You then make experiments to check if the modified cell achieves your desired new properties, e.g. production of some protein, and if not reiterate, just like a software engineer.
Of course, even if we were able to do the bootstrap, the debugging process then becomes key, as visibility is the key limitation of biology, maybe we need other cheap technologies to come in at that point.
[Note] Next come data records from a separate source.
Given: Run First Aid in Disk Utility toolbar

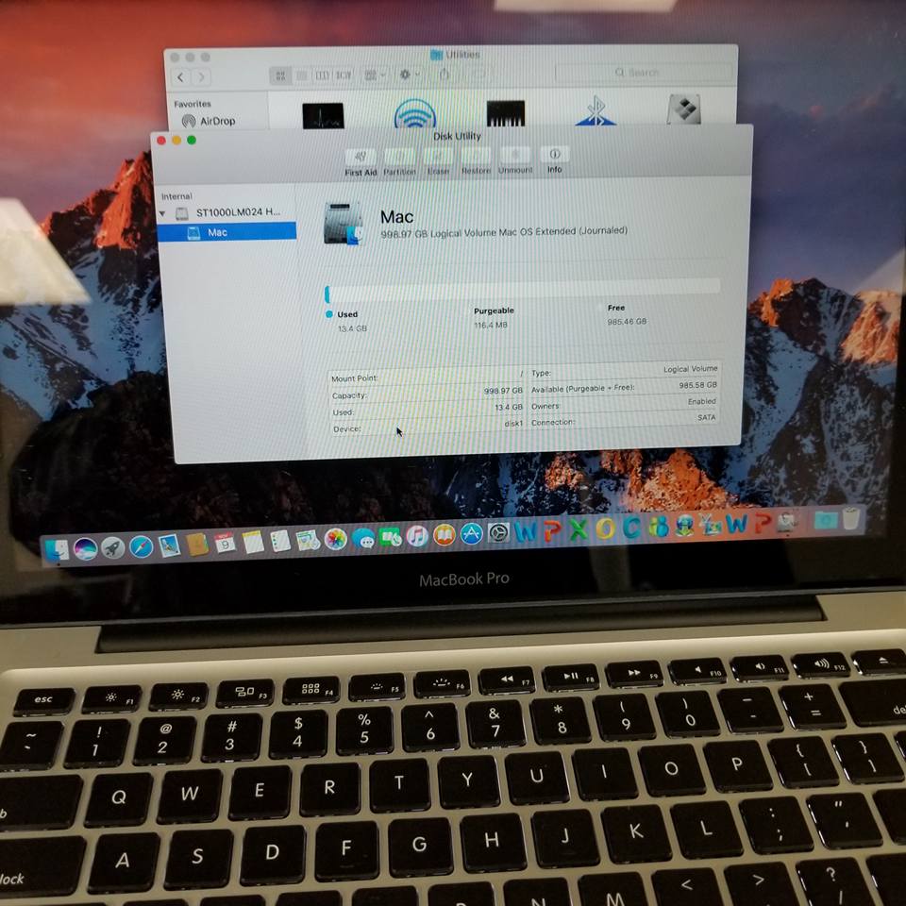Looking at the screenshot, I should point(361,159).
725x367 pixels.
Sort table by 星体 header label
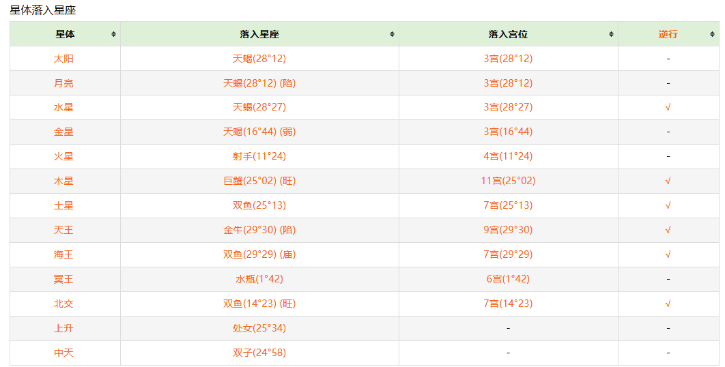pyautogui.click(x=65, y=34)
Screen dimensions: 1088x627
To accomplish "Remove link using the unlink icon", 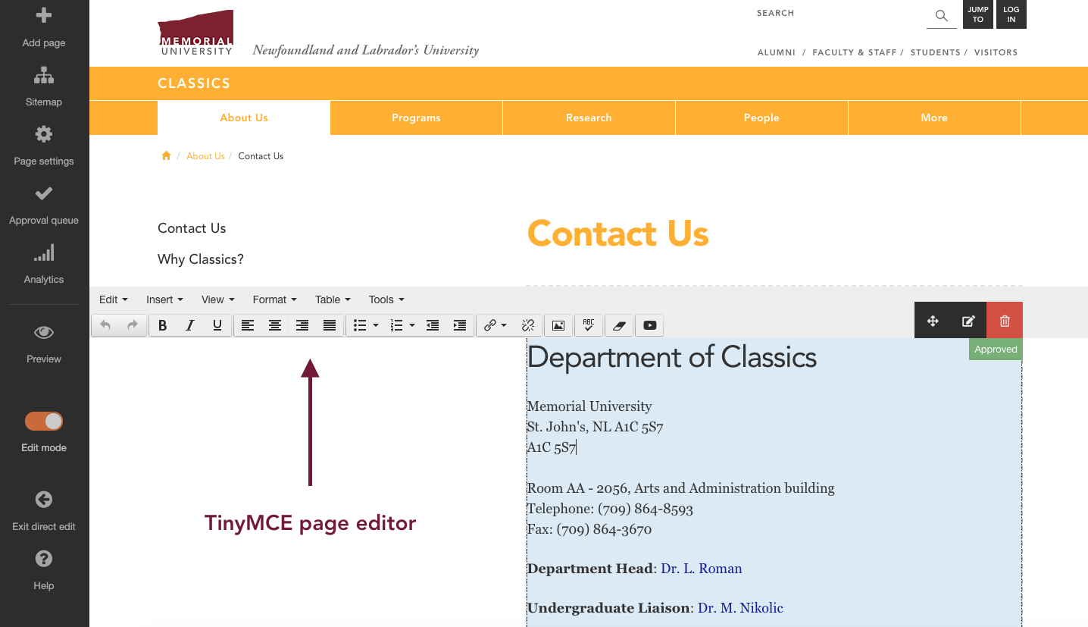I will (x=528, y=325).
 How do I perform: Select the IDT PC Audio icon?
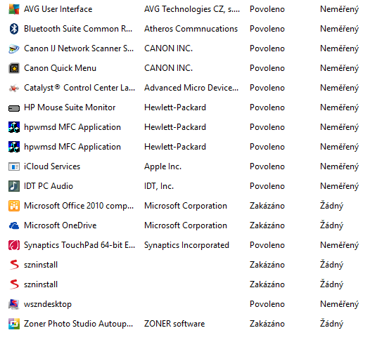pos(14,186)
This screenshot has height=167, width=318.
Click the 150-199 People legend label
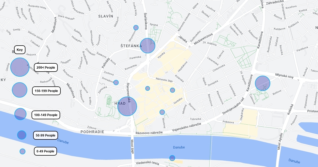coord(46,91)
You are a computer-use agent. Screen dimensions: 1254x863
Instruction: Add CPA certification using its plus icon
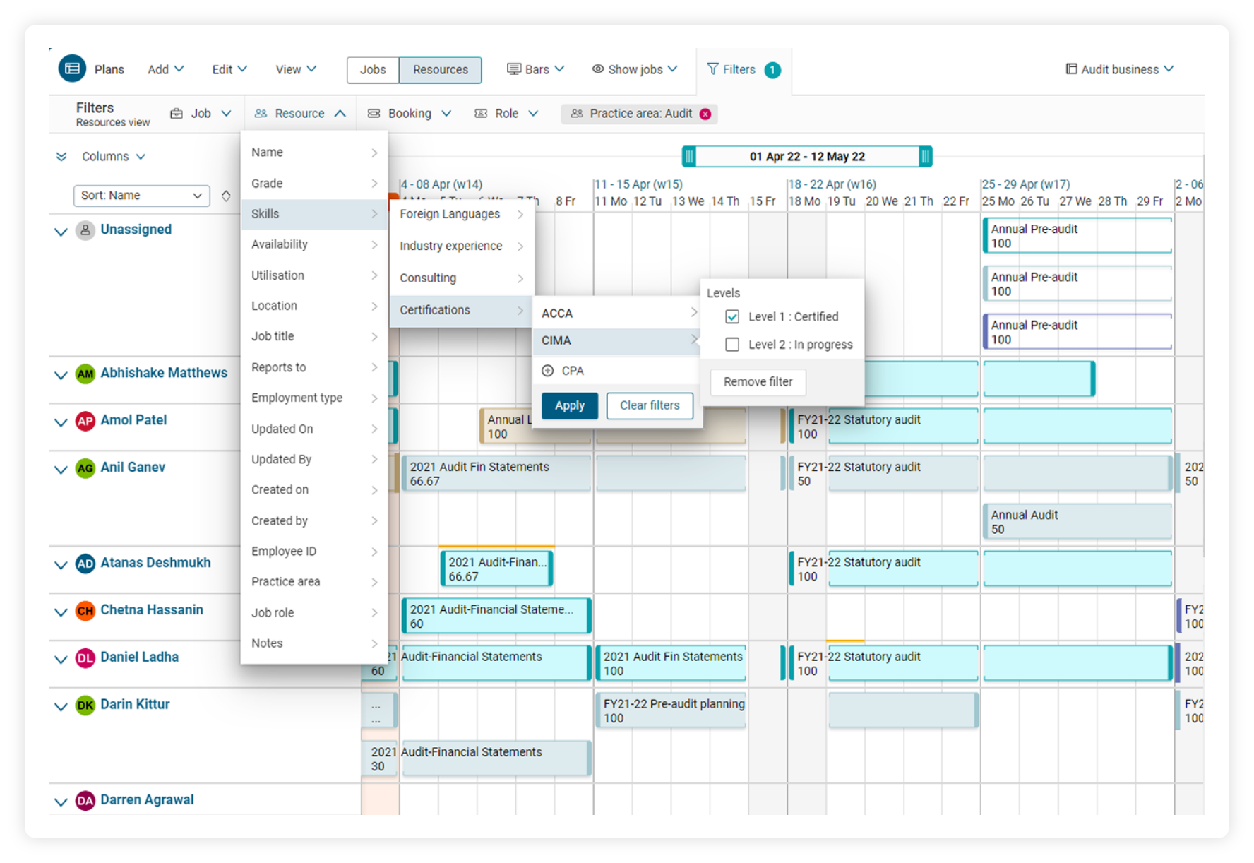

This a place point we see the beauty of evolution the brightest: evolution does not require observability. But it also implies that if your changes to the organism make it less fit, then your mutation will also likely be lost. This has to be one of the considerations done when designing your organism.
Other cool topic include:
- computational biology: simulations of cell metabolism, protein and small molecule, including computational protein folding and chemical reactions. This is basically the simulation part of omics.If we could only simulate those, we would basically "solve molecular biology". Just imagine, instead of experimenting for a hole year, the 2021 Nobel Prize in Physiology and Medicine could have been won from a few hours on a supercomputer to determine which protein had the desired properties, using just DNA sequencing as a starting point!
- microscopy: crystallography, cryoEM
- analytical chemistry: mass spectroscopy, single cell analysis (Single-cell RNA sequencing)
It's weird, cells feel a lot like embedded systems: small, complex, hard to observe, and profound.
Ciro is sad that by the time he dies, humanity won't have understood the human brain, maybe not even a measly Escherichia coli... Heck, even key molecular biology events are not yet fully understood, see e.g. transcription regulation.
One of the most exciting aspects of molecular biology technologies is their relatively low entry cost, compared for example to other areas such as fusion energy and quantum computing.
One of the simplest known seems to be: en.wikipedia.org/wiki/Trichoplax
www.u-tokyo.ac.jp/focus/en/articles/a_00220.html "The simplest multicellular organism unveiled" from 2013 mentions Tetrabaena socialis.
Then of course: Caenorhabditis elegans is a relatively simple and widely studied model organism.